JE is transmitted to humans via bites from infected mosquitoes (Culex species) but is typically maintained in a cycle between mosquitoes and hosts such as pigs and wading birds. Pigs are major amplifiers of the virus, developing high enough viral loads in their blood to infect mosquitoes for around four days.

The disease cannot be transmitted from person to person, but it can be serious, especially in children and the elderly.

Warm areas with large pig populations, such as near intensive piggeries where thousands of animals are crammed into a single shed, are at higher risk of JE (hence the recent issues in NSW).


As mentioned, we now have to contend with JE within Australia. In late February 2022 JEV was confirmed in commercial pig farms in NSW, Queensland, and Victoria. It was also confirmed in SA in March. More than 70 farms were implicated. Prior to this outbreak JE had not been detected south of Cape York.

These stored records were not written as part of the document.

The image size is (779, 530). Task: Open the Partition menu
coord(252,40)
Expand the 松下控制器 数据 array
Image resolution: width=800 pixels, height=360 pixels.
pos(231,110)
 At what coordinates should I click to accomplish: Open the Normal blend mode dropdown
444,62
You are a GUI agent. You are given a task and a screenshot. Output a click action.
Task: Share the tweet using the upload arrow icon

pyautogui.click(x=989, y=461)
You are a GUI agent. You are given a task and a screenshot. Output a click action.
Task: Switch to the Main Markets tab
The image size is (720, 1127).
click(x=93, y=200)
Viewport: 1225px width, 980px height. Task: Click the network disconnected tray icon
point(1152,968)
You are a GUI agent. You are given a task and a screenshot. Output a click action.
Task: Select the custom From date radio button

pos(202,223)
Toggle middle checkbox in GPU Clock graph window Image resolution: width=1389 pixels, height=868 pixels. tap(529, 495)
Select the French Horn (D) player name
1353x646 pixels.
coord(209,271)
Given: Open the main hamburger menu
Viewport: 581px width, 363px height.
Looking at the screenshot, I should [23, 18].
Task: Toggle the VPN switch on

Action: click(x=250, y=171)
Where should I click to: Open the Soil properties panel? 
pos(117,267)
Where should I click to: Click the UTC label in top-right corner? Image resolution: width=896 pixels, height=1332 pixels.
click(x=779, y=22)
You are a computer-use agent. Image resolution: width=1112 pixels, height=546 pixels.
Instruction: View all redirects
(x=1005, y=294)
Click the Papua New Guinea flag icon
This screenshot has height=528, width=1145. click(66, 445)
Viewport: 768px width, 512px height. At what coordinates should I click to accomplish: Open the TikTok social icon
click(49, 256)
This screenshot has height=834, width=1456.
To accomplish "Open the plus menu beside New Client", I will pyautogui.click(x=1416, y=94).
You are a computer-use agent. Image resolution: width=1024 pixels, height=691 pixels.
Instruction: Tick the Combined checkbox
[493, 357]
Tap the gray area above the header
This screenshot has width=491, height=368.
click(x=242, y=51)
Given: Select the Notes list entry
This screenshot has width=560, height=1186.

The total number of confirmed cases in Australia reported on the 5th of Jan 2023 (since 1st Jan 2021):

NSW               14
NT                   2
Queensland  2
SA                   6
Victoria           3

And another 10 probable cases:

Queensland  3
SA                   4
Victoria           3

7 people have sadly died.


What happens if you contract JE?

Currently, there is no cure for Japanese Encephalitis. Treatment is supportive. While the majority of people infected with Japanese Encephalitis will have asymptomatic disease; Symptoms of JE typically appear 5 to 15 days after infection and can range from mild to severe. Mild cases may only cause fever and headache, while more severe cases can lead to inflammation of the brain (encephalitis) and can cause seizures, paralysis, and coma; some will go on to have serious long-term health issues. It is estimated that 1/3 of people who have symptomatic disease will die and 1/3 will be left with neurological impairment. About 1/3 will recover completely.



How can you protect yourself from JE?

There are 2 ways to protect yourself from JEV infection:

  1. Avoid being bitten by mosquitos
  2. Receive a vaccination for the virus.

You can protect yourself from being bitten by mosquitos by:

  • applying and regularly reapplying an effective insect repellent on exposed skin- the best repellents contain diethyltoluamide (DEET) or picaridin.
  • wearing long, loose fitting clothing when outside
  • ensuring accommodation, including tents, are properly fitted with mosquito nettings or screens
  • using insecticide sprays, vapor dispensing units (indoors) and mosquito coils (outdoors) to clear rooms and repel mosquitoes from an area
  • covering all windows, doors, vents and other entrances with insect screens
  • removing any water-holding containers where mosquitoes may breed.

Vaccination against JEV is recommended if you are travelling to Asia and the Torres Strait region of Australia and plan to:

  • travel in risk rural areas (surrounded by Rice paddies, piggeries, water fowl) and undertake outdoor activities associated with an increased risk of mosquito bites (such as camping and hiking), or will be staying in accommodation without air-conditioning, screens or bed nets
  • spend a month or more in a risk region.

There are currently 2 vaccines available for the prevention of Japanese Encephalitis. Both vaccines have been used for many years. Imojev is a live attenuated vaccine and the other is inactivated (Jespect). Both have good protective efficacy and are long lasting. Imojev requires a single dose while Jespect is a 2 dose program separated by 4 weeks. There is an accelerated schedule which can be used. A booster dose is often given for Jespect after 12 months if there is continuing risk. Both vaccines are well tolerated.

Following Covid, most people are now aware that the principal triggers for zoonotic outbreaks are man-made:  deforestation, loss of biodiversity, re-zoning of land and the gradual creep of human habitation into wild areas and the climate-induced floods and droughts.

Japanese encephalitis is a serious disease that can have severe consequences, but it can be prevented through vaccination and mosquito bite prevention measures. If you are planning to travel to an area where JE is endemic, it is important to speak with a Travel medicine practitioner about the best ways to protect yourself from the virus.